== YOUR TASK ==
Rescale the data below between the lines holding "Open the help question mark icon" and "Action: point(113,359)", inclusive. Repeat each of those lines, requests included, with every coordinate in the answers multiplied by 2.05 and rounded to a whole number (halves up), and give only those lines, without the pictures.

== TASK INPUT ==
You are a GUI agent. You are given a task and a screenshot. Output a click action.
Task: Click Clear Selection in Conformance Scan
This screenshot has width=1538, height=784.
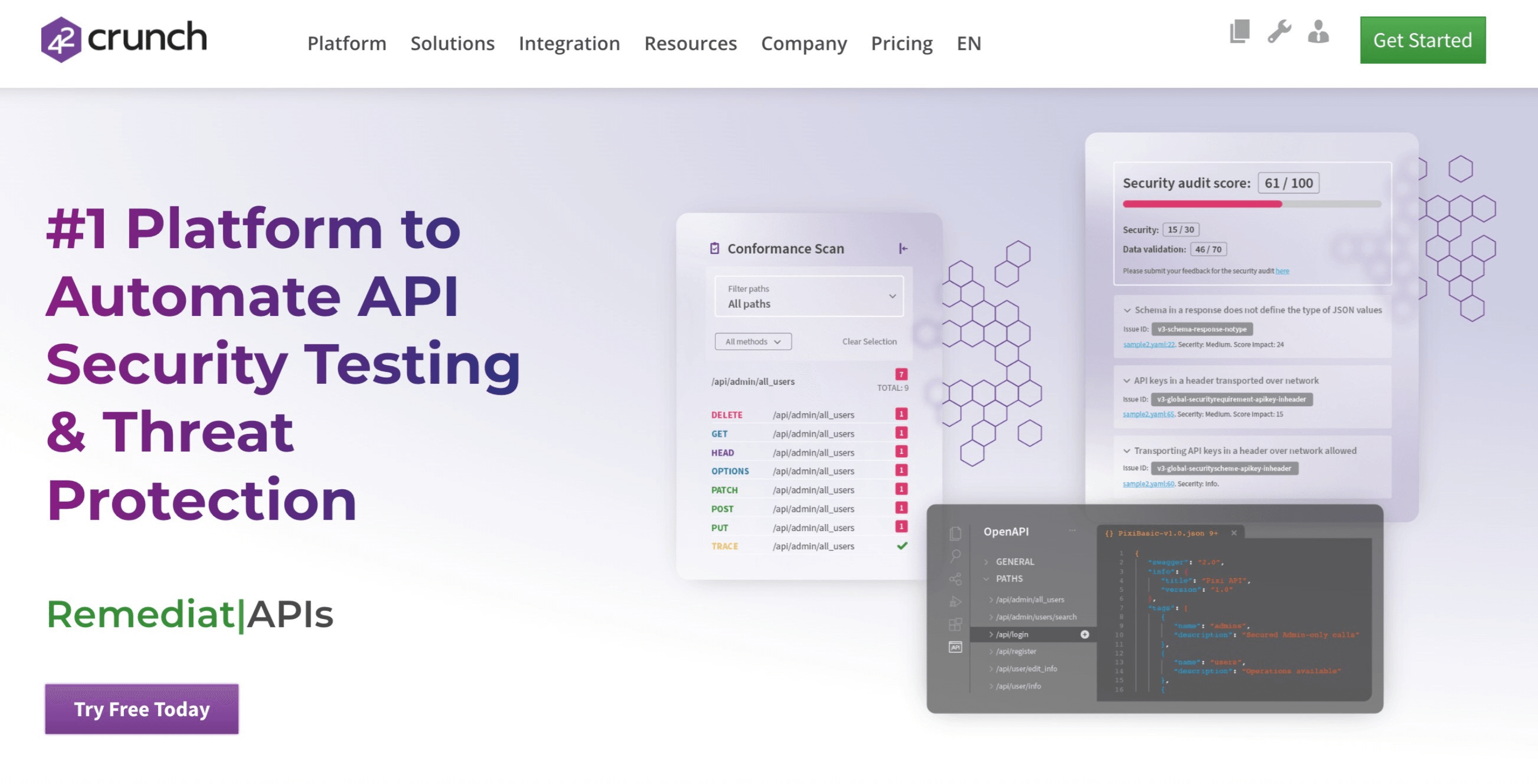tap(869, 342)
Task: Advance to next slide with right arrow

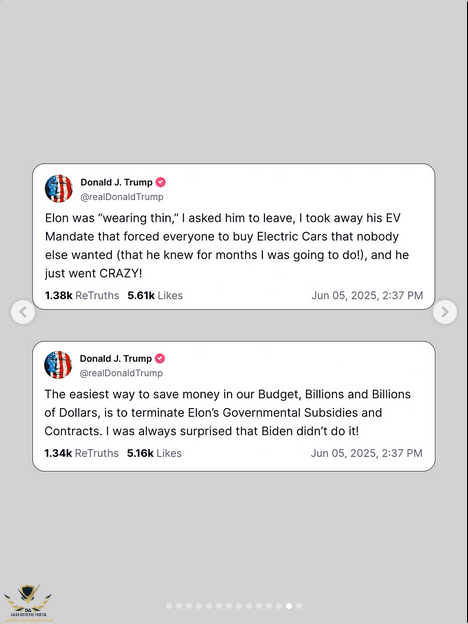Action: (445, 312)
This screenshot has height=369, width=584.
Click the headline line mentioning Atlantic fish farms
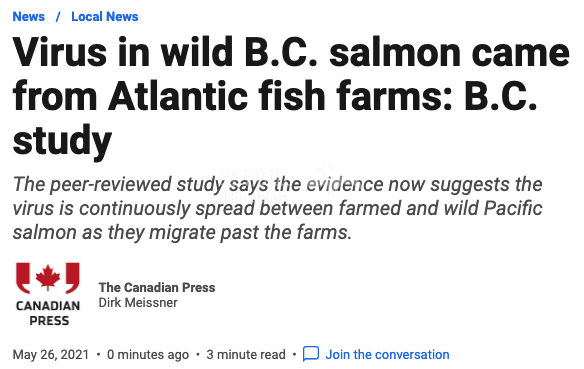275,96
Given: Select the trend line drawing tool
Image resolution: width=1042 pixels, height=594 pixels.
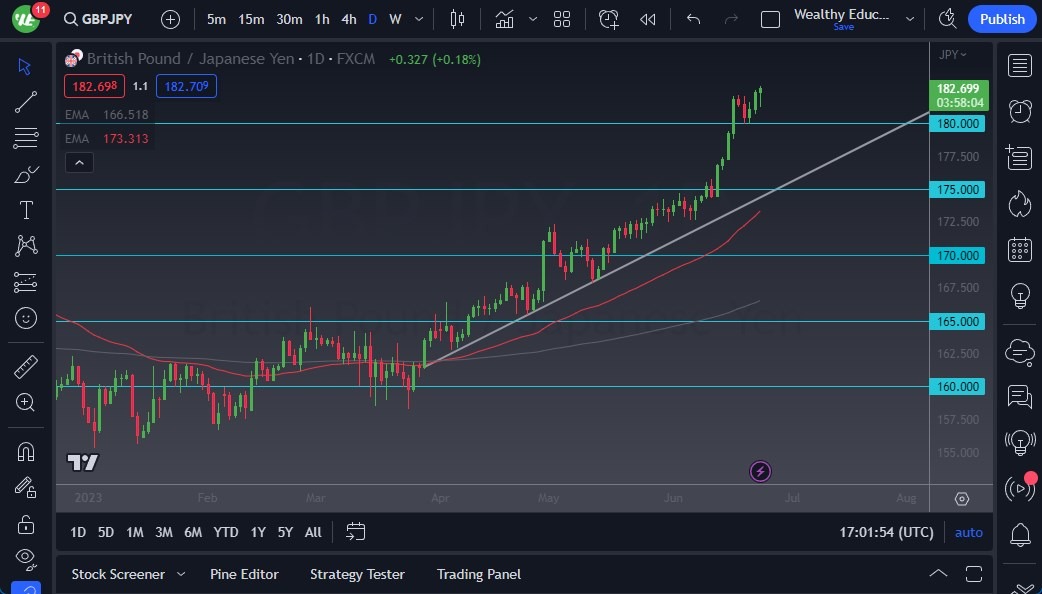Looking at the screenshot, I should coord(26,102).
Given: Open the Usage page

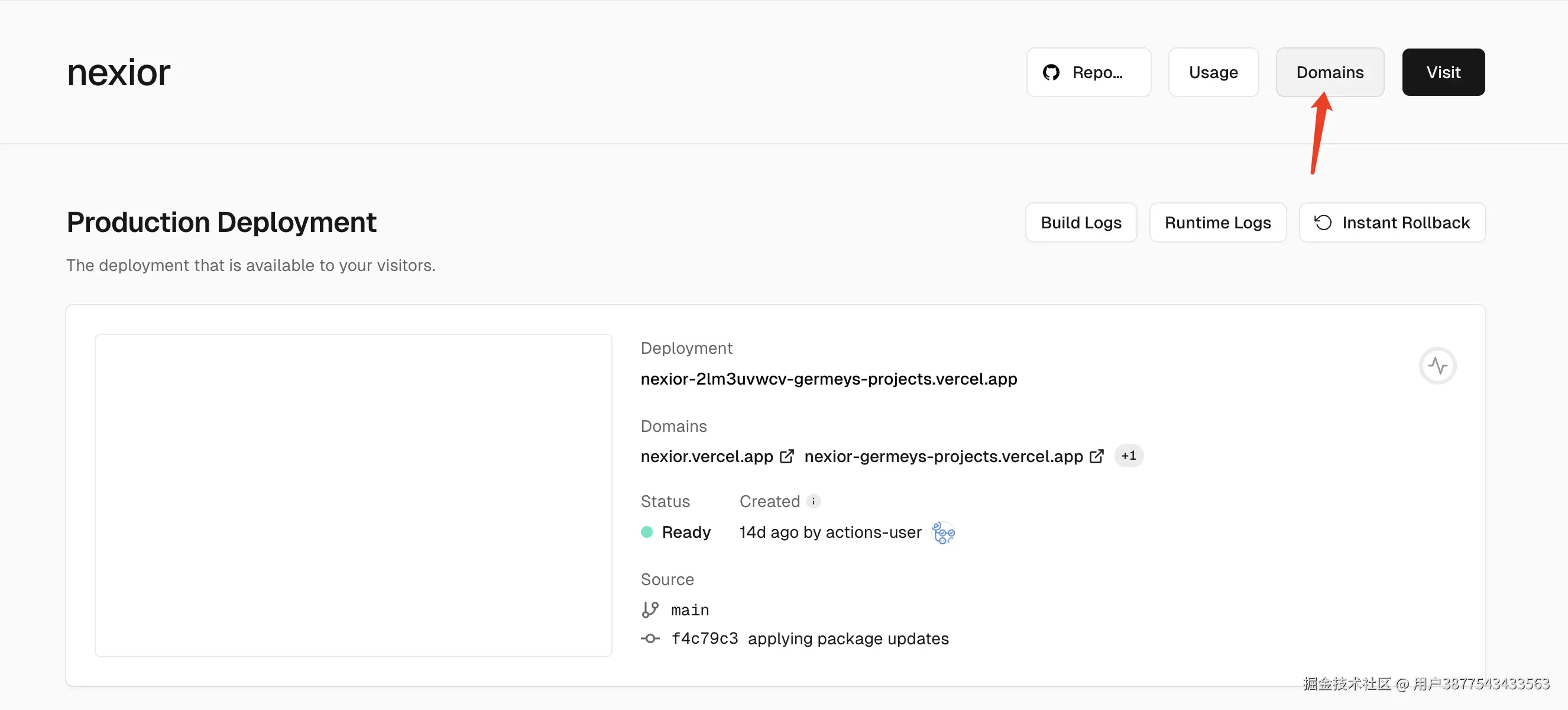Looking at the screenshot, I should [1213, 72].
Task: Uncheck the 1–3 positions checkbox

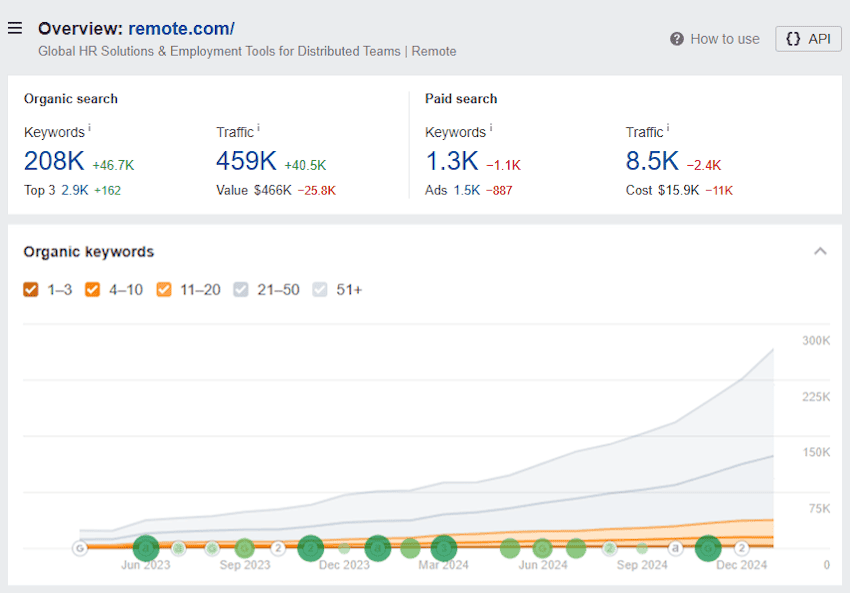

* * *

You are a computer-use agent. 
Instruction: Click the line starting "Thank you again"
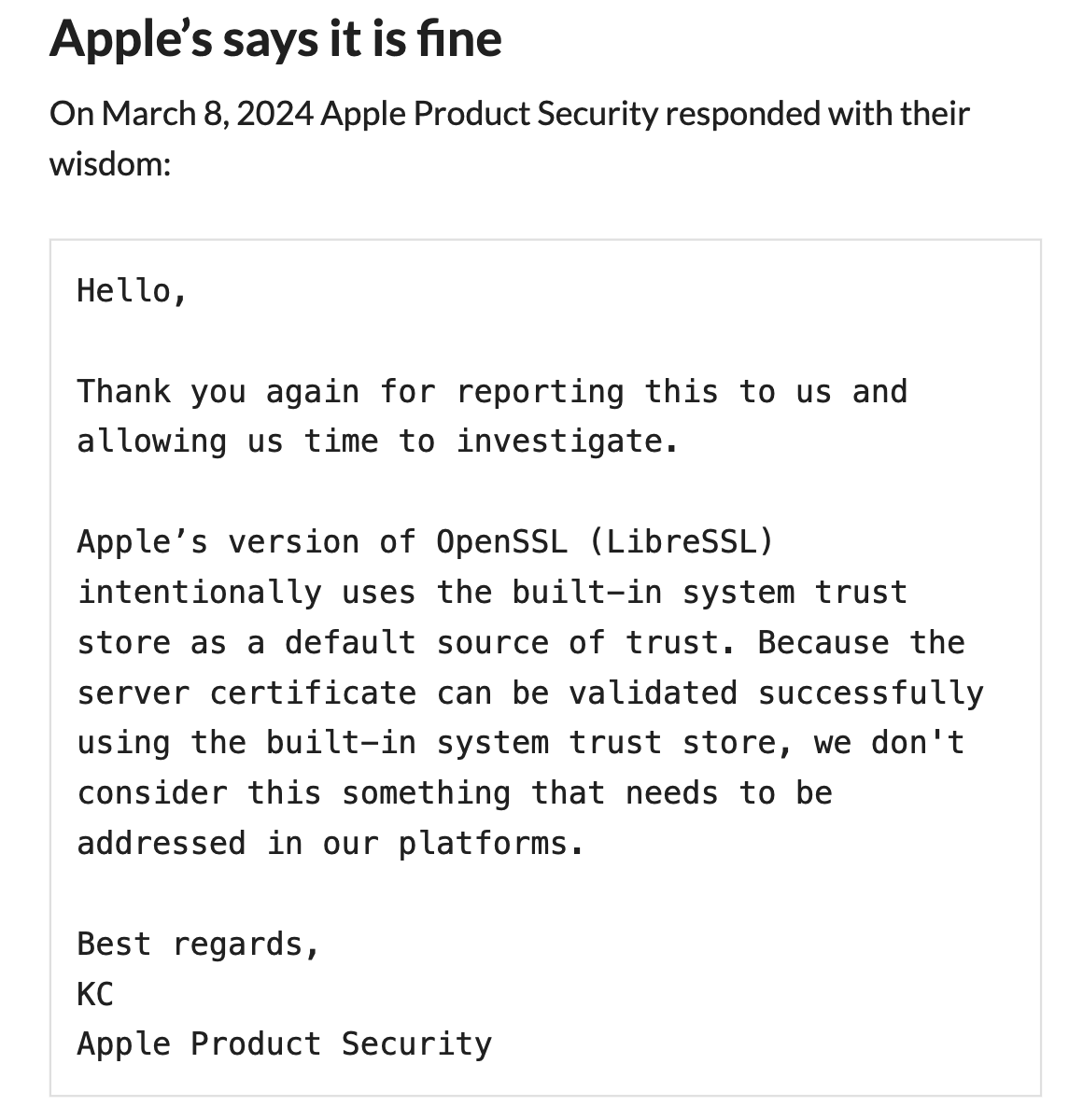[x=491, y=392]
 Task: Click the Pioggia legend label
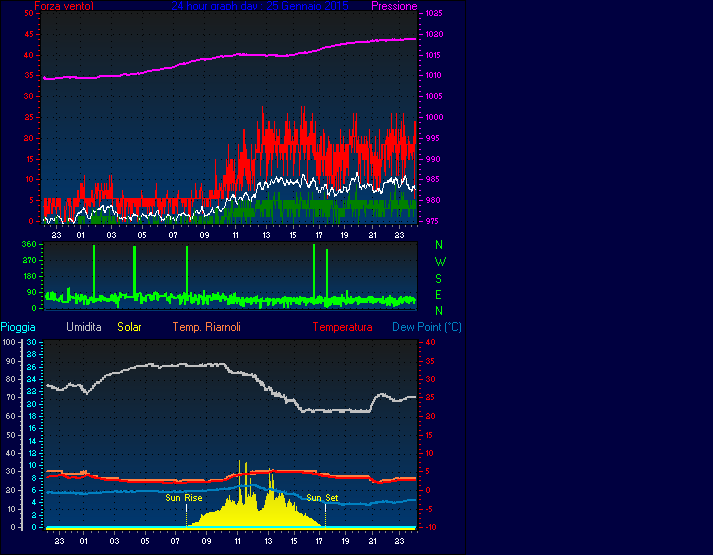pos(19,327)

--

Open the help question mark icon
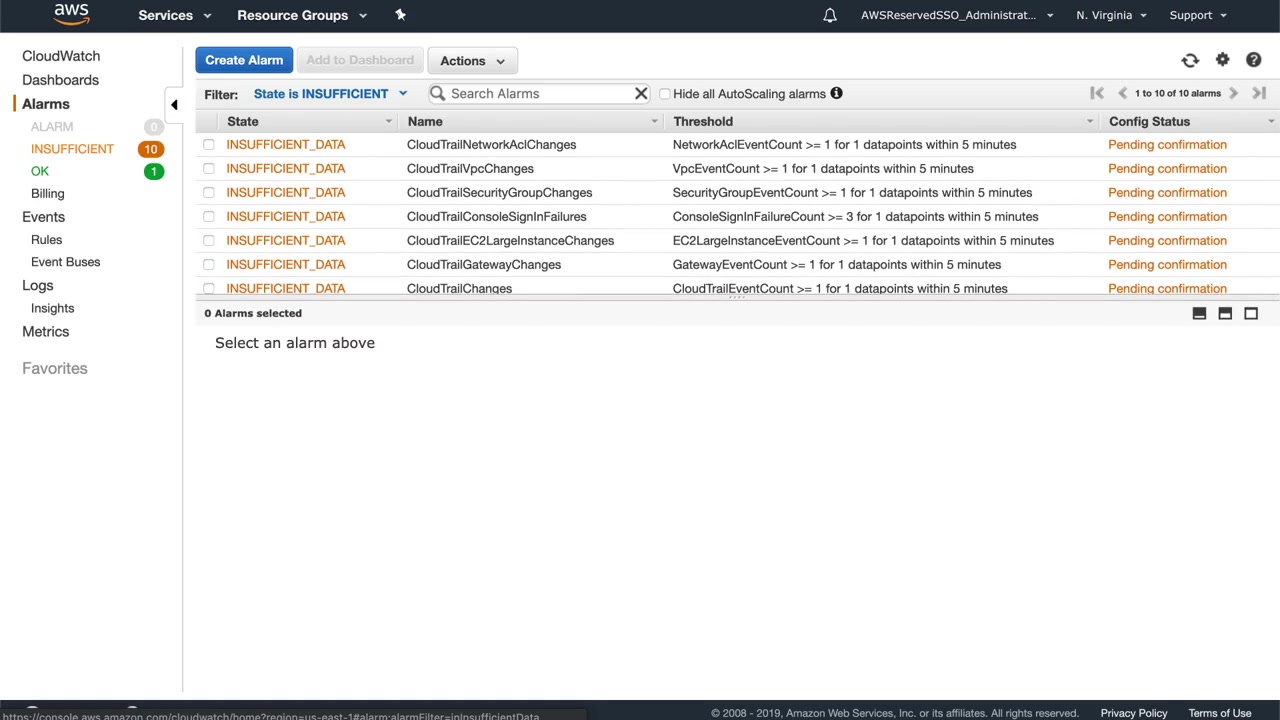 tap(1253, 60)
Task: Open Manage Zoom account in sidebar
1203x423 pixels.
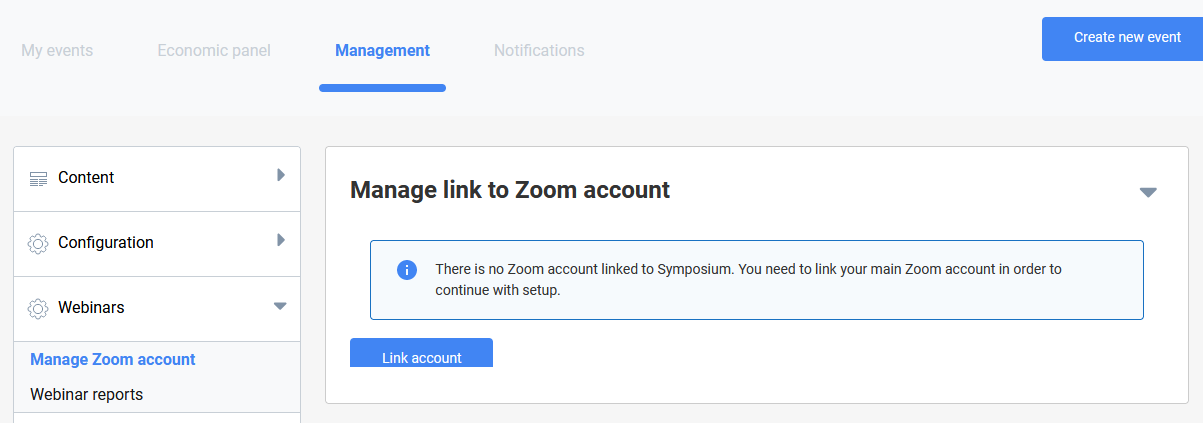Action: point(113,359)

== OUTPUT BELOW ==
Open the help question mark icon
 tap(2569, 123)
Task: Open Manage Zoom account in sidebar
1203x423 pixels.
Action: point(232,736)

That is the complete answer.